An investigation of some factors which impede the acquisition of visually displayed information
Two factors which impede the acquisition of visually displayed information were investigated. These were: (a) optical defocus simulating ametropia, and (b) visual distraction by complex irrelevant displays presented in the periphery. Three separate experiments were carried out. The first two investigated defocus for: (a) the detection of small luminous disc targets exposed briefly against a uniform luminous surround, and (b) the resolution and recognition of alphabetic information presented as single words in 'standard' print styles but at small angular subtense.

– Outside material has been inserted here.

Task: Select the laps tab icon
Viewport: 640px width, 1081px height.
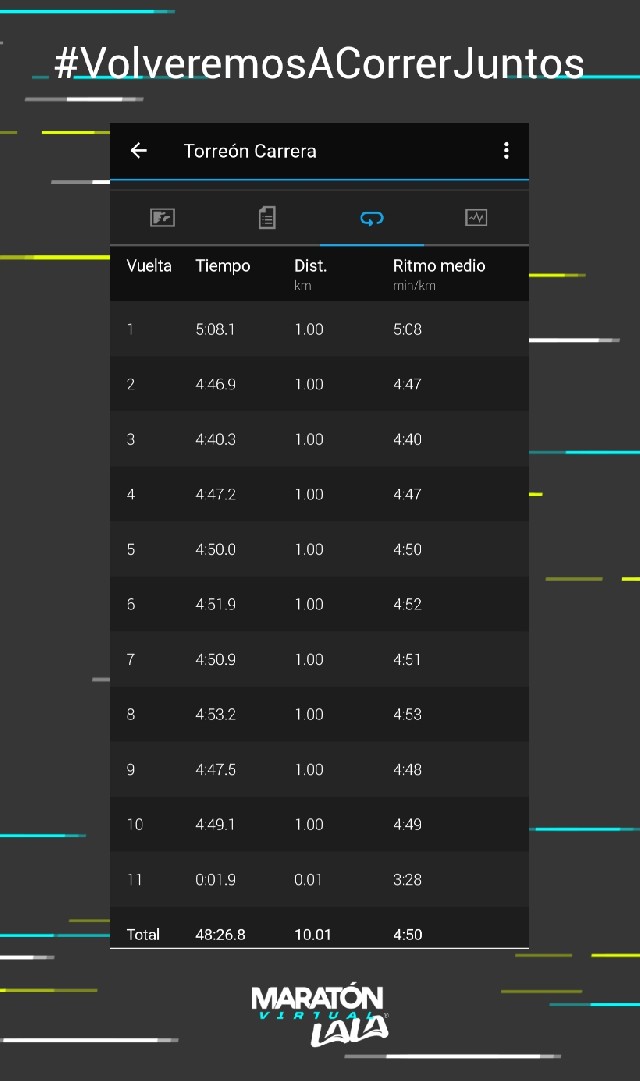Action: (372, 217)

Defocus was found to degrade both functions of detection and recognition, and a comparison of two analyses of visual performance - frequency of seeing with rate of information transmission - revealed that in addition to increasing the target size for threshold of recognition, defocus slowed the processing of visual information. The third experiment investigated distraction from irrelevant magazine advertisements or photographs. Distraction was effective in degrading tracking performance as well as increasing response times to the peripheral task only when the operator was under severe mental load, or when the physical effects of the distraction stimulus (eg disability glare) were excessive. The experiments were conducted in the context of the road traffic situation but have generality of application to other environments where good visual performance is important. Both factors were found to degrade visual performance significantly, and both have important connotations in the practical situation.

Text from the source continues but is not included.